Work required: Please pull out the NGramsN4K function excerpt below and reproduce it in full, word for word, with every line and character unchanged.

Document extract start

For people who would prefer that a NULL input forces the function to return a single
NULL output you could add this code to the end of the function:
UNION ALL
SELECT 1, NULL
WHERE NOT(@N > 0 AND @N <= DATALENGTH(@string)) OR (@N IS NULL OR @string IS NULL);
4. NGramsN4K is deterministic. For more about deterministic functions see:
https://msdn.microsoft.com/en-us/library/ms178091.aspx
[Examples]:
--===== 1. Turn the string, 'ɰɰXɰɰ' into unigrams, bigrams and trigrams
DECLARE @string NVARCHAR(4000) = N'ɰɰXɰɰ';
BEGIN
SELECT ng.Position, ng.Token FROM samd.NGramsN4K(@string,1) AS ng; -- unigrams (@N=1)
SELECT ng.Position, ng.Token FROM samd.NGramsN4K(@string,2) AS ng; -- bigrams (@N=2)

Document extract end
Given material start

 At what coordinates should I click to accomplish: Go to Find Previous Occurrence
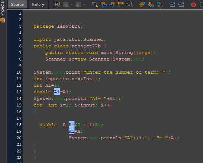point(104,4)
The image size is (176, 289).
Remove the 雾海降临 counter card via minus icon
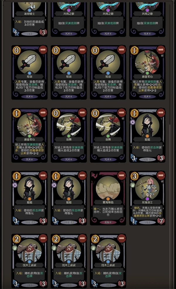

Given material end

Expected output:
For people who would prefer that a NULL input forces the function to return a single
NULL output you could add this code to the end of the function:
UNION ALL
SELECT 1, NULL
WHERE NOT(@N > 0 AND @N <= DATALENGTH(@string)) OR (@N IS NULL OR @string IS NULL);
4. NGramsN4K is deterministic. For more about deterministic functions see:
https://msdn.microsoft.com/en-us/library/ms178091.aspx
[Examples]:
--===== 1. Turn the string, 'ɰɰXɰɰ' into unigrams, bigrams and trigrams
DECLARE @string NVARCHAR(4000) = N'ɰɰXɰɰ';
BEGIN
SELECT ng.Position, ng.Token FROM samd.NGramsN4K(@string,1) AS ng; -- unigrams (@N=1)
SELECT ng.Position, ng.Token FROM samd.NGramsN4K(@string,2) AS ng; -- bigrams (@N=2)